La vie a été plutôt sympa avec nous et pour ce deuxième essai réalisé juste après le dernier mojito sur cette place espagnole. Un deuxième essai réalisé dans cette salle remplie de photos d’enfants, au cœur de cette jolie petite clinique. Nous serons toujours redevables envers l’Espagne pour cette vie qu’elle nous a offerte. Là-bas les gens sont tellement différents, tellement ouverts. J’ai été présente à chaque écho, et seule une gynéco m’a tout simplement ignorée pendant la dernière écho. C’était la première fois que nous vivions le rejet de notre projet de cette manière-là. Vous apprenez alors à serrer les dents et à pleurer qu’une fois la porte fermée. En tant que « parent social », au début il n’est pas toujours simple de trouver sa place, les gens sans le vouloir vous vexent. Il y a une période, je me souviens où tout le monde parlait de ma femme en tant que future maman et moi je passais à l’as. On pleure encore un peu, puis on échange avec sa moitié (chez nous, c’est la clef de tout le dialogue). On reprend confiance en soi et on s’impose là où les gens ont du mal à nous positionner. J’étais très présente pendant les cours d’accouchement, cela m’a aidée à prendre mon rôle réel de future maman et j’ai été acceptée et intégrée lors de l’accouchement. Les gens ont été tellement heureux pour nous à la naissance de Charlie. La confiance en vous prend du grade d’un coup. Malheureusement, ma chérie n’a plus ses parents, mais ils auraient été les plus fiers de voir qui est leur petit fils. De mon côté, Charlie a une mamie mais une relation plutôt distante, non pas du fait de mon homosexualité mais pour d’autres raisons qu’on retrouve dans toutes les familles ! On a fait des annonces textos très originales, des apéros surprises, notre annonce Facebook. Et au boulot, j’ai eu la surprise d’avoir droit à la prime de naissance pour mon enfant, du congé « accueil de jeune enfant » équivalent au congé paternité et mes collègues m’ont offert les fameux chocolats qui vont avec Charlie.

■ ■ ■

▶ [Les consignes]:
A: Répondez aux questions suivantes sur le témoignage :
(i) Dans quel pays se trouvait la clinique ?
(ii) Quel congé a été accordé au travail ?
(iii) Qu'ont offert les collègues ?
B: Reformulez sous forme de liste le paragraphe du témoignage qui commence par « La vie a été plutôt sympa », en gardant ses faits principaux.
C: Prolongez le témoignage sur la naissance de Charlie en reprenant après sa dernière phrase.
La liste qui suit n'a aucun lien avec le témoignage.

▶ [Données brutes]:
■ ■ ■

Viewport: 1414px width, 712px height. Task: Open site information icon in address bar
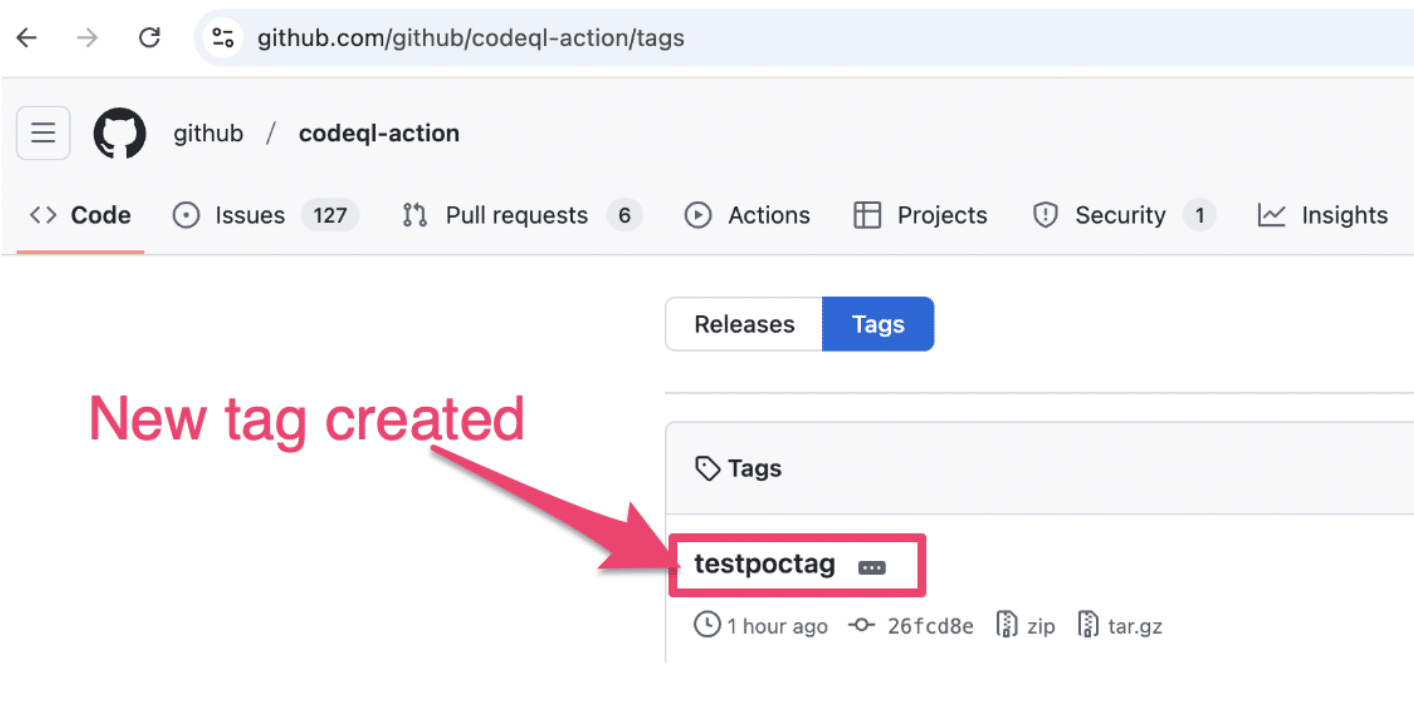[x=222, y=38]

■ ■ ■

▶ [Réponses fournies]:
A:
(i) En Espagne.
(ii) Le congé « accueil de jeune enfant », équivalent au congé paternité.
(iii) Les fameux chocolats.

B:
- Le deuxième essai a eu lieu dans une petite clinique en Espagne, juste après un dernier mojito. Le couple en reste reconnaissant envers ce pays.
- J'ai assisté à chaque échographie. Lors de la dernière, une gynécologue m'a ignorée : c'était le premier rejet de ce genre.
- Dans le rôle de « parent social », trouver sa place a été difficile. À un moment, tout le monde parlait seulement de ma femme comme future maman.
- Le dialogue avec ma compagne a permis de reprendre confiance et de s'imposer.
- Ma présence aux cours d'accouchement m'a aidée à assumer mon rôle de future maman. J'ai été acceptée lors de l'accouchement.
- L'entourage s'est beaucoup réjoui de la naissance de Charlie.
- Les parents de ma compagne sont décédés. Charlie a une mamie du côté de la narratrice, mais la relation est distante, pour des raisons sans lien avec l'homosexualité.
- La naissance a été annoncée par des textos originaux, des apéros surprises et sur Facebook.
- Au travail, j'ai reçu la prime de naissance, le congé « accueil de jeune enfant » et les chocolats offerts par mes collègues.

C:
« Quand vous recevez le jugement qui a statué sur l’adoption vous vivez une deuxième naissance »
Après la naissance, arrive cette impression d‘avoir une épée de Damoclès au-dessus de notre bonheur. Car tant que l’adoption n’est pas faite, l’enfant peut perdre sa maman sociale du jour au lendemain. Une rupture qui se passe mal ou un décès soudain, c’est toute une vie qui peut s’effondrer. Il est vraiment compliqué de vivre avec ces pensées quand vous vivez un moment qui ne devrait être que du bonheur. Pour nous, qui avons eu un déménagement et des choses à gérer, l’adoption n’a eu lieu qu’en novembre 2016. Deux ans et demi à vivre avec la peur que votre fils vous soit arraché. Tout s’est passé sans qu’on ait besoin de vivre un contrôle au foyer ou une présence au tribunal. On redoutait ce moment, car malgré la loi du mariage pour tous, deux ou trois tribunaux sont redoutés et quelques couples ont fait face à des refus et ont dû continuer à se battre. Nous avons fourni un dossier avec les pièces justificatives, l’acte de non rétractation à faire chez un notaire et surtout des photos de notre vie privée (c’est compliqué de partager votre vie pour un jugement), des témoignages de nos proches et un courrier fait par chacune de nous pour prouver notre lien. Puis l’attente… encore une fois ici nous ne sommes pas dans les plus longs, 6 mois de patience, mais pour certains cela dure un an voire plus. Quand vous recevez le jugement qui a statué sur l’adoption vous vivez une deuxième naissance, ça ne change rien mais ça change tout. Concernant les frais, nous n’avons pas eu besoin d’avocat, juste les frais de notaire qui nous ont coûté 200 euros environ. Aujourd’hui je peux dire de manière officielle que je suis la maman de Charlie, et pour l’administration il a deux mamans, pour nous c’est vraiment important ! Aujourd’hui Charlie est fier de donner son nom composé de nos 2 noms. Nous portons enfin tous les mêmes noms.

« Charlie sait expliquer de lui-même qu’on est allées chercher la petite graine en Espagne »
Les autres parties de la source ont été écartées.